52 Having regard to 445C as a whole, I accept that termination by reason of the existence of specified circumstances (that is, termination as envisaged by s 445C(c)) is termination of precisely the same kind and quality as that which can be achieved through an order of the court under s 445D (that is, termination as envisaged by s 445C(a)). A s 445D order does not itself terminate a deed of company arrangement. Termination occurs by force of s 445C(a) "when" the order is made.
53 Since termination, in the s 445C sense, has already occurred by operation of s 445C(c), it is not meaningful now to consider some subsequent and separate termination by operation of s 445C(a).
54 In the circumstances now existing, an order under s 445D could have no force or effect such as to bring s 445C into operation. Such an order would therefore be of no utility and, for that reason, will not be made.
The termination "ab initio" concept and s 447A
55 Parkview's claim, as ultimately articulated, is, however, a claim for an order terminating the deed of company arrangement ab initio, that is, in such a way that it must be regarded as never having had effect.
56 The termination concept embodied in Division 11 of Part 5.3A in relation to deeds of company arrangement is not a concept of termination ab initio. This is made clear by s 445H:
"The termination or avoidance, in whole or in part, of a deed of company arrangement does not affect the previous operation of the deed."
57 There are unanswered questions about the meaning and operation of this provision: see Wellnora Pty Ltd v Fiorentino [2008] NSWSC 483; (2008) 66 ACSR 229 at [41]. It is not necessary to consider those questions here since the result Parkview ultimately sought is not termination in the statutory sense. It is the species of termination ab initio to which I have referred.

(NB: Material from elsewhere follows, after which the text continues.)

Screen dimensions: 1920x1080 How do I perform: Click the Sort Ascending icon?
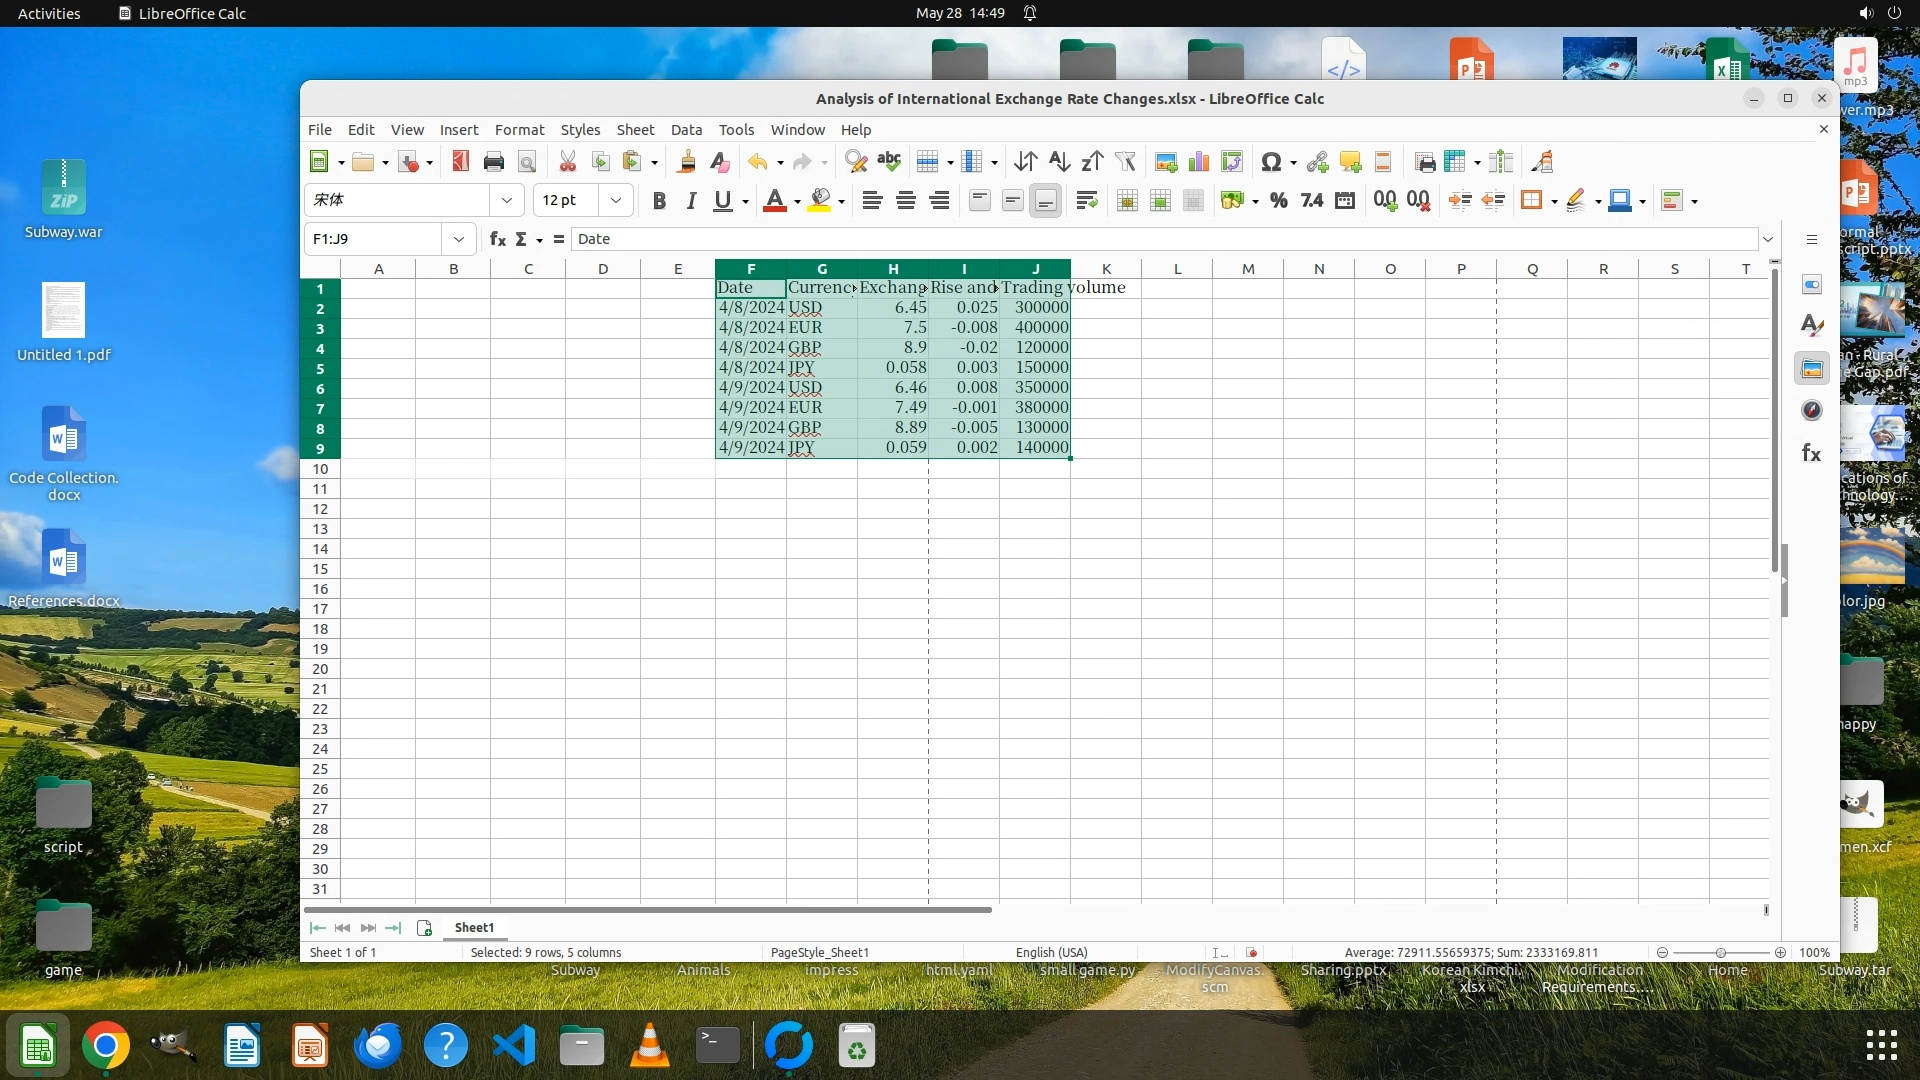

58 Parkview said, in submissions in reply, that s 447A provides a basis for avoidance ab initio of a deed of company arrangement. That may be so. I referred to that (or a like) possibility in Kyle House Pty Ltd v ACN 000 016 213 Pty Ltd [2007] NSWSC 224 at [17]. Termination ab initio probably stands in the same light as variation, something that can undoubtedly be achieved through s 447A: see, most recently, Hughes; Re Croesus Mining NL [2007] FCA 498. The problem for Parkview is that it did not present its case on the basis of s 447A.
59 Mr George, in his closing submissions on behalf of Sydney Civil, drew particular attention to Parkview's reliance on s 445D(1). He did so in the context of a comparison of the narrow and particular operation of that section, when compared with s 447A. I quote from the transcript:
"Going forward to 445D, 445D(1) is in very deliberate terms, (read). It then sets out the criteria at (a) to (g). That phraseology, I submit, has to be intended by the draftsman to operate while a deed is still in effect. Not as here where the deed has been effectuated. If it was intended to do so otherwise, it would say so. It would give the Court a very broad power. It doesn't.